**Aim of the task**
Every line of the records counts; transcribe each one exactly.

(Provided material Opens)

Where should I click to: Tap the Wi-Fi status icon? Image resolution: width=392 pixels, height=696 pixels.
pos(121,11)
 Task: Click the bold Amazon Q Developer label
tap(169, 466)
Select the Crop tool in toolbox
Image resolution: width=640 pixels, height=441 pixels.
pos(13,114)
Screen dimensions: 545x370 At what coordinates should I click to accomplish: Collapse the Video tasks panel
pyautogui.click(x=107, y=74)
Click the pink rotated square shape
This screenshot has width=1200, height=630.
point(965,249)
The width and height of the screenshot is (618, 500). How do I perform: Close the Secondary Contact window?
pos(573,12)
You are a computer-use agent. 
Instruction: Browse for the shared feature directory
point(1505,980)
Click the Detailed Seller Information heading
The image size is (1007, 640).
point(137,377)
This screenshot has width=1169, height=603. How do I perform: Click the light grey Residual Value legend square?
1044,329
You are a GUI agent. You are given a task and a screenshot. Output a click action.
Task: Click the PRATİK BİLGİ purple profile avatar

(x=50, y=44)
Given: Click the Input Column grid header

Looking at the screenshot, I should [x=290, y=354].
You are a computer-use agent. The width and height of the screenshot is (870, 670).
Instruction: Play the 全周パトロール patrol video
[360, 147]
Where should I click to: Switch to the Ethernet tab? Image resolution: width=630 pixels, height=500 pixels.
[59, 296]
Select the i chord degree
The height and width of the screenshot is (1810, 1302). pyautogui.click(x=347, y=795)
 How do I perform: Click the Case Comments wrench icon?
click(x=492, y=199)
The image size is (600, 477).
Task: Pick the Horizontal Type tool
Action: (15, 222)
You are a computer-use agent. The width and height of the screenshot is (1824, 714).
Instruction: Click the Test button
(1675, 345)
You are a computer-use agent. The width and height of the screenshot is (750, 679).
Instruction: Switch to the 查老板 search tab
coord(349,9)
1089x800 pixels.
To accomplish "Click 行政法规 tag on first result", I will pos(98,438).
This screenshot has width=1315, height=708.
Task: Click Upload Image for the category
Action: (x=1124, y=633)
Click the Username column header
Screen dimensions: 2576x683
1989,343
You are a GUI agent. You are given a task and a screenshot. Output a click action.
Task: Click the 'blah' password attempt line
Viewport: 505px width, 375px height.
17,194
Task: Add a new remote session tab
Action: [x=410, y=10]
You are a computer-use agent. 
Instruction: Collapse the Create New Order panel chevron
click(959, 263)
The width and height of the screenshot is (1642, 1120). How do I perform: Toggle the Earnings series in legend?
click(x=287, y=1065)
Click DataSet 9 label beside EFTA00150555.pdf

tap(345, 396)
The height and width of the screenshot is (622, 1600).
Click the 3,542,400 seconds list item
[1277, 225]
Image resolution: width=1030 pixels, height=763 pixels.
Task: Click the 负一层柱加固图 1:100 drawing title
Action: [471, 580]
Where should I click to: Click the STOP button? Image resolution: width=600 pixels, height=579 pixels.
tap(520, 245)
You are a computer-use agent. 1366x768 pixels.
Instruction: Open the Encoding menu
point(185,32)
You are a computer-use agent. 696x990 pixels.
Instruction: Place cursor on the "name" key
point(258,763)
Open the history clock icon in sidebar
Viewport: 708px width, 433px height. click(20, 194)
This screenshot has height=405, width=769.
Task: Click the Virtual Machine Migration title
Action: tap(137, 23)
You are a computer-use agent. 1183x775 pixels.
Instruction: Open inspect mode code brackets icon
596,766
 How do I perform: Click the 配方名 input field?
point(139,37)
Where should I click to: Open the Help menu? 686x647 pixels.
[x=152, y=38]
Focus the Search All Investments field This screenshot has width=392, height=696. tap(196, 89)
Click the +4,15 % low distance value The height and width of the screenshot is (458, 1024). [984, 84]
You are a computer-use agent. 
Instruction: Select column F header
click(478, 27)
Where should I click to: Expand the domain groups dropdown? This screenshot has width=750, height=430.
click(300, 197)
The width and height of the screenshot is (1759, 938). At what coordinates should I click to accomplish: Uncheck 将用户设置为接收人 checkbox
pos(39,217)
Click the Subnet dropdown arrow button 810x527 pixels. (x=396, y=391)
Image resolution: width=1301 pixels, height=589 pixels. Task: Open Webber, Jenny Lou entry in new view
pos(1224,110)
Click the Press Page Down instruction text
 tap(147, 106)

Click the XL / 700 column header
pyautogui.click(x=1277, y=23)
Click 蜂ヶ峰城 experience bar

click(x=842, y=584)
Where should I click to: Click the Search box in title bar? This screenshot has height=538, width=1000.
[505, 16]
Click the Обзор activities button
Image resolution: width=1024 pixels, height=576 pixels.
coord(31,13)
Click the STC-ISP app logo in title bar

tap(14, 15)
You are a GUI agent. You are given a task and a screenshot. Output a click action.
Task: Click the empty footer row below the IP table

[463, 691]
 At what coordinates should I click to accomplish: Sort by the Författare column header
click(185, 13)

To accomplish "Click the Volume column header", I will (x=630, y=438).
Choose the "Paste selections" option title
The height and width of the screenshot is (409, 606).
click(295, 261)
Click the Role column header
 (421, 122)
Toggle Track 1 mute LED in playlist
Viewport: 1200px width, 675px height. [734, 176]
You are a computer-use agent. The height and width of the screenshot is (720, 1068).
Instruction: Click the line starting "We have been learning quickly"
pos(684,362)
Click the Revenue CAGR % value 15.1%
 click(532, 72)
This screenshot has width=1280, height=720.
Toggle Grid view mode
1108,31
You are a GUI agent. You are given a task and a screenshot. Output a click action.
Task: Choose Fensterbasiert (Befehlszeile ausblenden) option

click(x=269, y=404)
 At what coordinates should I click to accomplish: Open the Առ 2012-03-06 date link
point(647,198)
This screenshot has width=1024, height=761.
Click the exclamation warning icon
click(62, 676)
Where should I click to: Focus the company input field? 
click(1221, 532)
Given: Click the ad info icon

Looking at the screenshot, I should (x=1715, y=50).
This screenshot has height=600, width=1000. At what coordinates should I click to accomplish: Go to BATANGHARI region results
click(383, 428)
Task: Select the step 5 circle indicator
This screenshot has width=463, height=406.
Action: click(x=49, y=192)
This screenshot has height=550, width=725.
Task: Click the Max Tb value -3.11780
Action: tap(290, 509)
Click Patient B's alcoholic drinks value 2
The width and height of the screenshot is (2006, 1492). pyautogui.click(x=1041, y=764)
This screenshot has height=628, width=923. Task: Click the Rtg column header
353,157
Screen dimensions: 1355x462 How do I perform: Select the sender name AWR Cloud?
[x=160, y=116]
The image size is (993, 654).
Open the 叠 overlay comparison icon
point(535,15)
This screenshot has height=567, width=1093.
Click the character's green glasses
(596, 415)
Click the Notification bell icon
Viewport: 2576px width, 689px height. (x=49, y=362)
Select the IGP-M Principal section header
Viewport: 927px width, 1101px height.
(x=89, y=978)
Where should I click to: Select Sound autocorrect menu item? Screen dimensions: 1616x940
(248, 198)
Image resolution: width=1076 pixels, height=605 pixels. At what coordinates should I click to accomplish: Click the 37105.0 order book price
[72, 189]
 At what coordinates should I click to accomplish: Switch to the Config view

(Provided material Closes)

**Written answer**
Where should I click to: Tap the Wi-Fi status icon? Image resolution: width=392 pixels, height=696 pixels.
pos(121,11)
 Task: Click the bold Amazon Q Developer label
tap(169, 466)
Select the Crop tool in toolbox
Image resolution: width=640 pixels, height=441 pixels.
pos(13,114)
Screen dimensions: 545x370 At what coordinates should I click to accomplish: Collapse the Video tasks panel
pyautogui.click(x=107, y=74)
Click the pink rotated square shape
This screenshot has width=1200, height=630.
point(965,249)
The width and height of the screenshot is (618, 500). How do I perform: Close the Secondary Contact window?
pos(573,12)
You are a computer-use agent. 
Instruction: Browse for the shared feature directory
point(1505,980)
Click the Detailed Seller Information heading
The image size is (1007, 640).
point(137,377)
This screenshot has width=1169, height=603. How do I perform: Click the light grey Residual Value legend square?
1044,329
You are a GUI agent. You are given a task and a screenshot. Output a click action.
Task: Click the PRATİK BİLGİ purple profile avatar

(x=50, y=44)
Given: Click the Input Column grid header

Looking at the screenshot, I should [x=290, y=354].
You are a computer-use agent. The width and height of the screenshot is (870, 670).
Instruction: Play the 全周パトロール patrol video
[360, 147]
Where should I click to: Switch to the Ethernet tab? Image resolution: width=630 pixels, height=500 pixels.
[59, 296]
Select the i chord degree
The height and width of the screenshot is (1810, 1302). pyautogui.click(x=347, y=795)
 How do I perform: Click the Case Comments wrench icon?
click(x=492, y=199)
The image size is (600, 477).
Task: Pick the Horizontal Type tool
Action: (15, 222)
You are a computer-use agent. The width and height of the screenshot is (1824, 714).
Instruction: Click the Test button
(1675, 345)
You are a computer-use agent. The width and height of the screenshot is (750, 679).
Instruction: Switch to the 查老板 search tab
coord(349,9)
1089x800 pixels.
To accomplish "Click 行政法规 tag on first result", I will pos(98,438).
This screenshot has width=1315, height=708.
Task: Click Upload Image for the category
Action: (x=1124, y=633)
Click the Username column header
Screen dimensions: 2576x683
1989,343
You are a GUI agent. You are given a task and a screenshot. Output a click action.
Task: Click the 'blah' password attempt line
Viewport: 505px width, 375px height.
17,194
Task: Add a new remote session tab
Action: [x=410, y=10]
You are a computer-use agent. 
Instruction: Collapse the Create New Order panel chevron
click(959, 263)
The width and height of the screenshot is (1642, 1120). How do I perform: Toggle the Earnings series in legend?
click(x=287, y=1065)
Click DataSet 9 label beside EFTA00150555.pdf

tap(345, 396)
The height and width of the screenshot is (622, 1600).
Click the 3,542,400 seconds list item
[1277, 225]
Image resolution: width=1030 pixels, height=763 pixels.
Task: Click the 负一层柱加固图 1:100 drawing title
Action: [471, 580]
Where should I click to: Click the STOP button? Image resolution: width=600 pixels, height=579 pixels.
tap(520, 245)
You are a computer-use agent. 1366x768 pixels.
Instruction: Open the Encoding menu
point(185,32)
You are a computer-use agent. 696x990 pixels.
Instruction: Place cursor on the "name" key
point(258,763)
Open the history clock icon in sidebar
Viewport: 708px width, 433px height. click(20, 194)
This screenshot has height=405, width=769.
Task: Click the Virtual Machine Migration title
Action: tap(137, 23)
You are a computer-use agent. 1183x775 pixels.
Instruction: Open inspect mode code brackets icon
596,766
 How do I perform: Click the 配方名 input field?
point(139,37)
Where should I click to: Open the Help menu? 686x647 pixels.
[x=152, y=38]
Focus the Search All Investments field This screenshot has width=392, height=696. tap(196, 89)
Click the +4,15 % low distance value The height and width of the screenshot is (458, 1024). [984, 84]
You are a computer-use agent. 
Instruction: Select column F header
click(478, 27)
Where should I click to: Expand the domain groups dropdown? This screenshot has width=750, height=430.
click(300, 197)
The width and height of the screenshot is (1759, 938). At what coordinates should I click to accomplish: Uncheck 将用户设置为接收人 checkbox
pos(39,217)
Click the Subnet dropdown arrow button 810x527 pixels. (x=396, y=391)
Image resolution: width=1301 pixels, height=589 pixels. Task: Open Webber, Jenny Lou entry in new view
pos(1224,110)
Click the Press Page Down instruction text
 tap(147, 106)

Click the XL / 700 column header
pyautogui.click(x=1277, y=23)
Click 蜂ヶ峰城 experience bar

click(x=842, y=584)
Where should I click to: Click the Search box in title bar? This screenshot has height=538, width=1000.
[505, 16]
Click the Обзор activities button
Image resolution: width=1024 pixels, height=576 pixels.
coord(31,13)
Click the STC-ISP app logo in title bar

tap(14, 15)
You are a GUI agent. You are given a task and a screenshot. Output a click action.
Task: Click the empty footer row below the IP table

[463, 691]
 At what coordinates should I click to accomplish: Sort by the Författare column header
click(185, 13)

To accomplish "Click the Volume column header", I will (x=630, y=438).
Choose the "Paste selections" option title
The height and width of the screenshot is (409, 606).
click(295, 261)
Click the Role column header
 (421, 122)
Toggle Track 1 mute LED in playlist
Viewport: 1200px width, 675px height. [734, 176]
You are a computer-use agent. The height and width of the screenshot is (720, 1068).
Instruction: Click the line starting "We have been learning quickly"
pos(684,362)
Click the Revenue CAGR % value 15.1%
 click(532, 72)
This screenshot has width=1280, height=720.
Toggle Grid view mode
1108,31
You are a GUI agent. You are given a task and a screenshot. Output a click action.
Task: Choose Fensterbasiert (Befehlszeile ausblenden) option

click(x=269, y=404)
 At what coordinates should I click to accomplish: Open the Առ 2012-03-06 date link
point(647,198)
This screenshot has width=1024, height=761.
Click the exclamation warning icon
click(62, 676)
Where should I click to: Focus the company input field? 
click(1221, 532)
Given: Click the ad info icon

Looking at the screenshot, I should (x=1715, y=50).
This screenshot has height=600, width=1000. At what coordinates should I click to accomplish: Go to BATANGHARI region results
click(383, 428)
Task: Select the step 5 circle indicator
This screenshot has width=463, height=406.
Action: click(x=49, y=192)
This screenshot has height=550, width=725.
Task: Click the Max Tb value -3.11780
Action: tap(290, 509)
Click Patient B's alcoholic drinks value 2
The width and height of the screenshot is (2006, 1492). pyautogui.click(x=1041, y=764)
This screenshot has height=628, width=923. Task: Click the Rtg column header
353,157
Screen dimensions: 1355x462 How do I perform: Select the sender name AWR Cloud?
[x=160, y=116]
The image size is (993, 654).
Open the 叠 overlay comparison icon
point(535,15)
This screenshot has height=567, width=1093.
Click the character's green glasses
(596, 415)
Click the Notification bell icon
Viewport: 2576px width, 689px height. (x=49, y=362)
Select the IGP-M Principal section header
Viewport: 927px width, 1101px height.
(x=89, y=978)
Where should I click to: Select Sound autocorrect menu item? Screen dimensions: 1616x940
(248, 198)
Image resolution: width=1076 pixels, height=605 pixels. At what coordinates should I click to accomplish: Click the 37105.0 order book price
[72, 189]
 At what coordinates should I click to accomplish: Switch to the Config view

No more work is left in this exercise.